Prompt 1: Which dollar amounts appear in the brewery loan article? List every one.
Prompt 2: Reproduce the brewery loan article word for word, from "Cantwell taps a" up to and including "in south Seattle.".

Math experts meeting in Canada, solving world problems.
Leighton Pritchard
/
Flickr
Math experts meeting in Canada, solving world problems.

It's Monday, we'll take what we can get: Partly sunny, with a high near 71.  Forecast here.

Making headlines in the Northwest:

Cantwell taps a keg, lauds brewery loan

As she helped tap a keg, U.S. Senator Maria Cantwell lauded a federal small business loan program she helped pass through Congress at a Seattle brewery expanding its operations.

The Democratic senator joined Elysian Brewing Co. officials on Sunday as they announced they're adding 35 new jobs to their new brewery complex in south Seattle.

Elysian Brewing CEO Joe Bisacca says that because of the Small Business Jobs Act his company had access to the $5 million loan that's financing the expansion.

The Small Business Jobs Act decreased fees and increased small business loan guarantee limits from $1.5 million to $5.5 million for some business. It passed Congress last September.

Cantwell says the loans will be a key turnaround for small businesses.

Data for review:
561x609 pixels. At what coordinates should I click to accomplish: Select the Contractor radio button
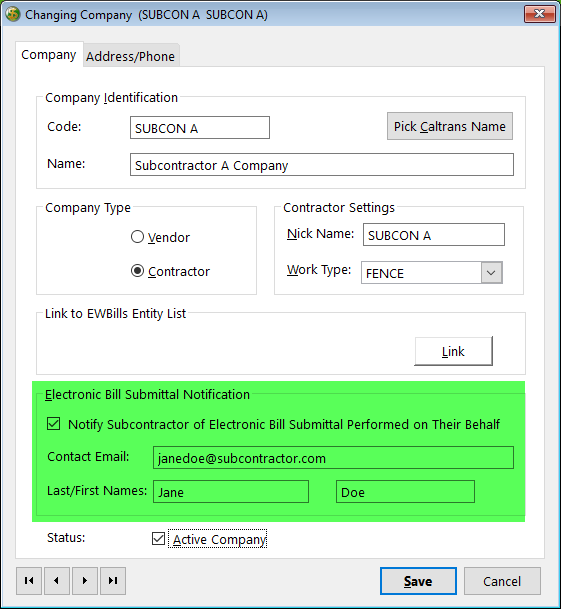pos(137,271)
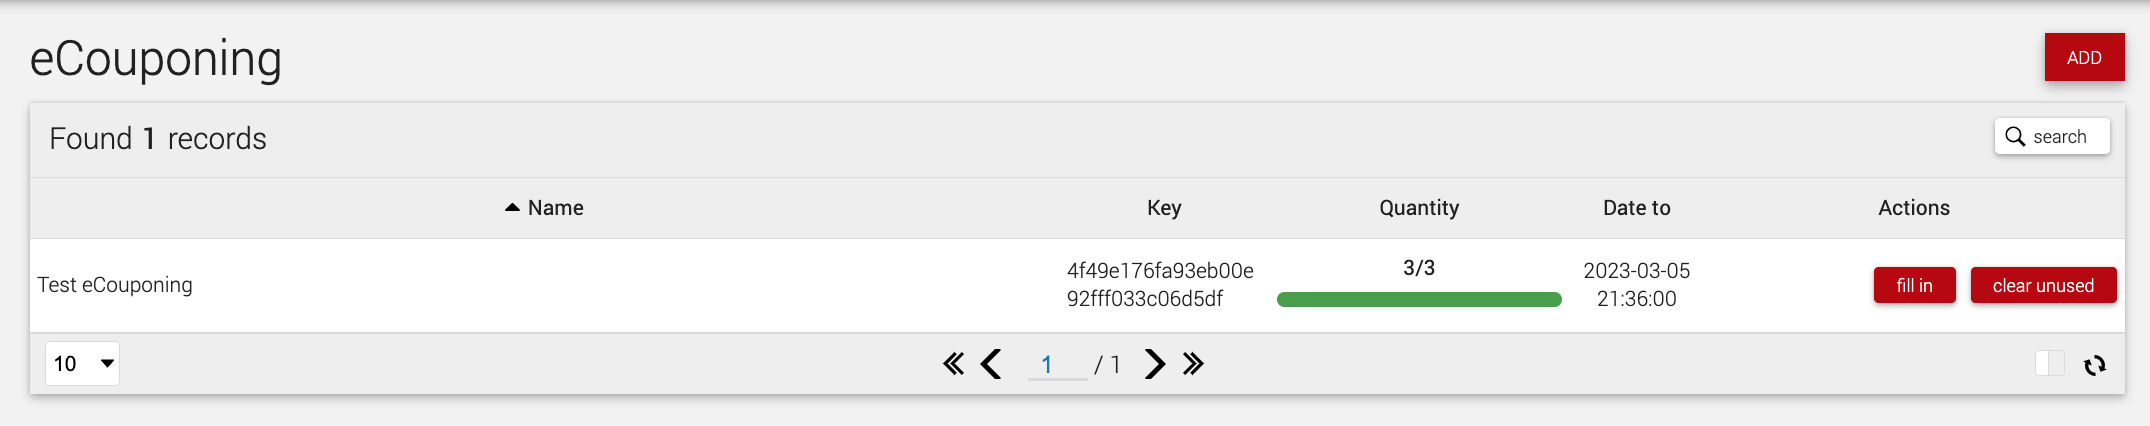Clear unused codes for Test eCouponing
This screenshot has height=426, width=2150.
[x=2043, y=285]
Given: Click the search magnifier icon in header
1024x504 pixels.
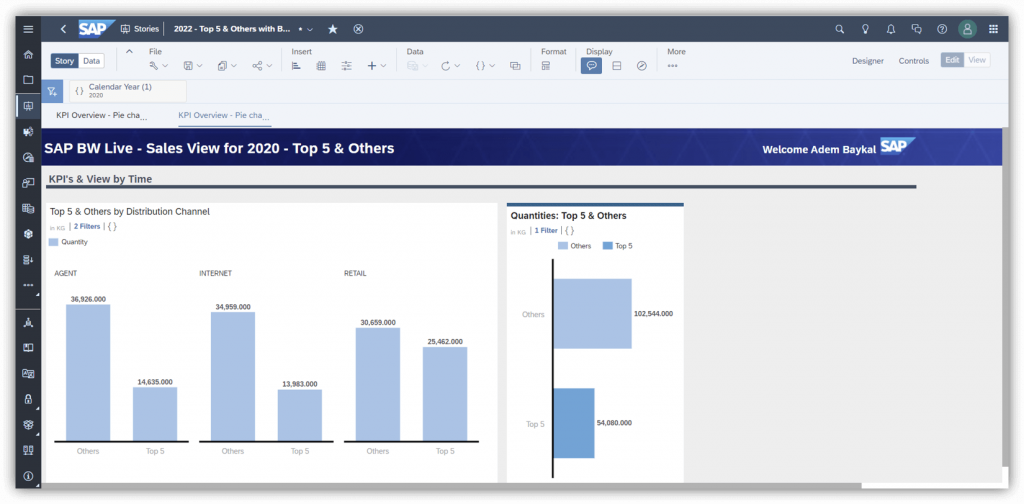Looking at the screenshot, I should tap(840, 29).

...

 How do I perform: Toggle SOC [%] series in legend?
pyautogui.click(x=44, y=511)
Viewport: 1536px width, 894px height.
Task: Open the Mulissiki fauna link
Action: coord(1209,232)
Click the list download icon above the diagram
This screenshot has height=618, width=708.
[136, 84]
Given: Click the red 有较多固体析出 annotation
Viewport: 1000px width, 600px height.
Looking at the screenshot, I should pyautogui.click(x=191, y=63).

Your response 1:
- $5 million
- $1.5 million
- $5.5 million

Your response 2:
Cantwell taps a keg, lauds brewery loan

As she helped tap a keg, U.S. Senator Maria Cantwell lauded a federal small business loan program she helped pass through Congress at a Seattle brewery expanding its operations.

The Democratic senator joined Elysian Brewing Co. officials on Sunday as they announced they're adding 35 new jobs to their new brewery complex in south Seattle.